Where Have All the Children Gone?
News that the Llandovery campus of Ysgol Bro Dinefwr comprehensive school, formerly Ysgol Gyfun Pantycelyn, will close in February 2016, prompts me to wander round the empty schools of rural Carmarthenshire.
The area has lost its children, a loss reflected in vacant school buildings.
In Llansawel in the Cothi Valley, the Mudiad Methrin nursery group has to vacate the empty school by the end of the summer term. The methrin group is now wondering how and where to relocate.
The main school building shows many signs of maintenance neglect, symptomatic of its marginal status during recent years.
Llansawel was, until 2011-12, to be the location of a new Dyffryn Cothi (Cothi Valley) school, but the plan was dropped in that year, as quietly as possible, because the education authority — Carmarthenshire County Council — reported “…recent events and a regular analysis of the situation means that the Authority has no choice but to revisit the options appraisal and proposed solution. It is very unlikely that the existing proposal in the Dyffryn Cothi area would stand up to the challenge and rigorous (sic) of the HM Treasury 5 Case Business Model, to attract the grant funding as required for all 21CS Band A projects. Regrettably the project is no longer educationally or financially viable”. (Modernising Education Programme Annual Report 2011-12, section 3 paragraph 3.9.) More of this later.
Caio School, about five miles to the east, closed its doors in September 2012.
Crugybar School, between Llansawel and Caio, was transferred to the community and is now serving a useful purpose as a village hall.
East of Caio, Cilycwm School has the sad aspect of a redundant building, asking “Where have all the children gone?” Cilycwm is, like Crugybar, Caio and Llansawel, a village without a shop or Post Office or anything much in the way of work opportunities.

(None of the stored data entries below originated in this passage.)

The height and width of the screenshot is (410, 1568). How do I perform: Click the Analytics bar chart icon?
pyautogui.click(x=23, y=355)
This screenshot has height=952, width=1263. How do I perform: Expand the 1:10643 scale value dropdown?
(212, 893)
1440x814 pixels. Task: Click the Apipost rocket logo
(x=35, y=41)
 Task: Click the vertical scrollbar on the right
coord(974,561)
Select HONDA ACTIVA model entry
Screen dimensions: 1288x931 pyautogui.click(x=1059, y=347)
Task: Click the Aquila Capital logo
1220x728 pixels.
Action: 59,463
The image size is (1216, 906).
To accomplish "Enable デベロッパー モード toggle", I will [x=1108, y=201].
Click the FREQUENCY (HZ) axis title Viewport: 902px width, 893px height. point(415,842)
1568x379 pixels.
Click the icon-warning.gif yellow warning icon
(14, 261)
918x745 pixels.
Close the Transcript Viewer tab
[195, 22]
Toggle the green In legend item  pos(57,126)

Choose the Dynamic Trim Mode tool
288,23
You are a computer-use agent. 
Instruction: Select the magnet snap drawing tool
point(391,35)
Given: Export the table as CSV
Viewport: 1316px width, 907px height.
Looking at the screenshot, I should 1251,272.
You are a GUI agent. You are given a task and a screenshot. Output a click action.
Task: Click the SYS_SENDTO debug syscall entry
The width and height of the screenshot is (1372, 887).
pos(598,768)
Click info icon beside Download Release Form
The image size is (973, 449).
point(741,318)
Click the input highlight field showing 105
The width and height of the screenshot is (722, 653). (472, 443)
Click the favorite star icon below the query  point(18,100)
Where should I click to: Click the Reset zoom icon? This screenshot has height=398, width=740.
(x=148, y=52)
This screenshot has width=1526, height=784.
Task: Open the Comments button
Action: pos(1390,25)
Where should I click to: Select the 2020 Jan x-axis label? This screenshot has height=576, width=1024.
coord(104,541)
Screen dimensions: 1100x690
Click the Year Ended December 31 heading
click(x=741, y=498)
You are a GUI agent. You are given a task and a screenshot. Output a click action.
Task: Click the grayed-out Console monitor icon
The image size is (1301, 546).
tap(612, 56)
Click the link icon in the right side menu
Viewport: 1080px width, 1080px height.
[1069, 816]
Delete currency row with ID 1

The fate of village schools is one consequence of draconian planning restrictions in the ‘countryside’, which viewed through an urban prism is a memory of times past, of landscapes past, which are protected from change. Viewing the countryside as part of history rather than as integral to economic resilience means that public services like schools fall foul of the Treasury Five Case Model, which requires projects to be assessed against five sets of criteria — strategic, economic, commercial, financial and management. When little value is placed on the strategic, economic or financial worth of rural communities, protecting their schools is relegated to a trivial consideration.
The Welsh Government requires all projects under its 21st Century Schools (21CS) programme to pass the Five Case Model assessments. In fact Carmarthenshire did include its plans for a new Dyffryn Cothi school at Llansawel in the first wave — the Band A — of 21st Century Schools. It was project no.1 in a list of 12 with an estimated total cost of £86.7 million. But in a competition against the Five Case Model, the school was bound to lose.
The first criterion in the Five Case Model is ‘strategic’, and until this is recast to include the countryside as a source of resilience to future shocks, from which food and energy will have to come, public services will continue to fade away. Planning restrictions would have to be eased, too, so that homes within the financial reach of young people, and workplaces for businesses, can be sited in the villages and small towns which have become so sought-after by nostalgic pensioners. Either we make planning policies more flexible, or we have a countryside resembling an open-air retirement home, the children all long moved away.